* [QUOTED PASSAGE]:
## Start

After contemplating the 4 blades mentioned, I decided on either the Diablo D1050X or D1060X since I don't plan to resharpen. Knotscott thanks for confirming these are close to the LU series.

Is one blade better at ripping veneer plywood better than the other? Will the D1060X be slightly better since it has more teeth? The saw is set mainly for ripping with the occasional combo cut.

The LU83 says no stabilizer is needed, does the LU88 definitely need a stabilizer? Not sure if my saw has one but I don't think since it had a regular kerf blade right now.


----------



## DST (Jan 10, 2011)

The 60 will give you a leaner cut on a veneer plywood but the 50 will be better if you are only going to get one blade. Ripping solid stock with that 60 tooth will be tough and you will likely get a pretty hot blade. Doesn't take much to scorch cherry.
When you do cut plywood you can help yourself by taping the cut line with masking tape and cutting thru it. Also remember to keep the good face up.


----------



## knotscott (Nov 8, 2007)

HandyFrank said:


> Thanks to you all for the extra feedback. I agree DST on swapping blades but I don't cut enough so I'll go with one blade and use that mainly till a job calls for something more specific.
> 
> After contemplating the 4 blades mentioned, I decided on either the Diablo D1050X or D1060X since I don't plan to resharpen. Knotscott thanks for confirming these are close to the LU series.
> 
> ...


The D1060 should do better in plywood...when you cut plywood, you're actually ripping and crosscutting at the same time due to the orientation of the different layers....more teeth, plus the top bevel on all teeth should help reduce tearout....so will a zero clearance insert, taping, and/or prescoring. 

If your arbor spins true with little runout or vibration, you really sholdn't "need" a stabilizer with either blade. They can help, but they're really more of a bandaid for a bigger issue, so I don't recommend spending the money, unless you see an obvious issue.


----------



## HandyFrank (Mar 13, 2012)

knotscott said:


> The Freud LU88R010 Industrial blade is a great clean cutting blade that's actually more versatile than most 60T crosscut blades because it has a fairly steep hook angle that helps it rip more efficiently. It's really good as a general purpose blade in materials up to an inch or so, which are the most common thicknesses. It won't rip efficiently in thicker materials though....much over an inch, maybe 1.25" will labor your saw a more. If you don't mind spending a little extra money, I do think you'll get better results going with the LU88 then adding a 24T ripper like the Freud Diablo D1024 for $27....that's the direction I'd recommend. You could always grab the LU88 and pick up the D1024 when needed.

## End

* [WHAT YOU NEED TO DO]:
1. Summarize the saw blade thread in two sentences.
2. Carry the saw blade thread on from its last sentence.
The data that comes after has no connection to the saw blade thread.

* [SOURCE MATERIAL]:
## Start

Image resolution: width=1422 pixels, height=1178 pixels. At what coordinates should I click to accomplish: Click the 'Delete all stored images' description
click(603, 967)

## End

* [RESPONSES BY TASK]:
1. A poster weighing the Diablo D1050X against the D1060X for ripping veneer plywood asks which is better and whether the LU88 needs a stabilizer. Replies say the 60-tooth blade gives a cleaner plywood cut while the 50-tooth is the better choice as a single blade, and that a stabilizer shouldn't be needed if the arbor spins true.

2.
I'm still at it!  Trying to decide.

I think i've decided on the D1060X for the finer cuts. I'm also considering your recommendation and pick up a D1024 for hard core ripping. I checked last night and I have a 24 tooth blade and that is what I've done all my work on so why not keep that around. The reviews on Amazon for the D1024 are not great, but the Freud LU87R010 ones are superb. I'm guessing this again is the same blade but the LU is industrial, right? Wondering why the D1024 hasn't pleased people then since all the other Diablo's are super positive.

So with the choice of 2 blades, think the D1060X and the D1024/LU87R010 are the best for me to cover a lot of ground? The others I was considering were the D1050 and D1040. 

Last thought, you originally mentioned the Fusion blade. Is that 1 blade a better choice for ripping AND finish work, or should I go with the 2 separates like the D1060X and D1024/Freud LU87R010 instead?


----------



## knotscott (Nov 8, 2007)

IF the initially quality of two blades is similar (it is in this case), separate task specific blades will nearly always have an advantage over a blade designed to do many tasks when you're using them for the specific task they were designed for. The downside is that the task specific blade is usually worse in tasks outside of it's intended range of operation. That means you need to change your task specific blade to a different task specific blade when the task changes, which requires you to have more than one blade available.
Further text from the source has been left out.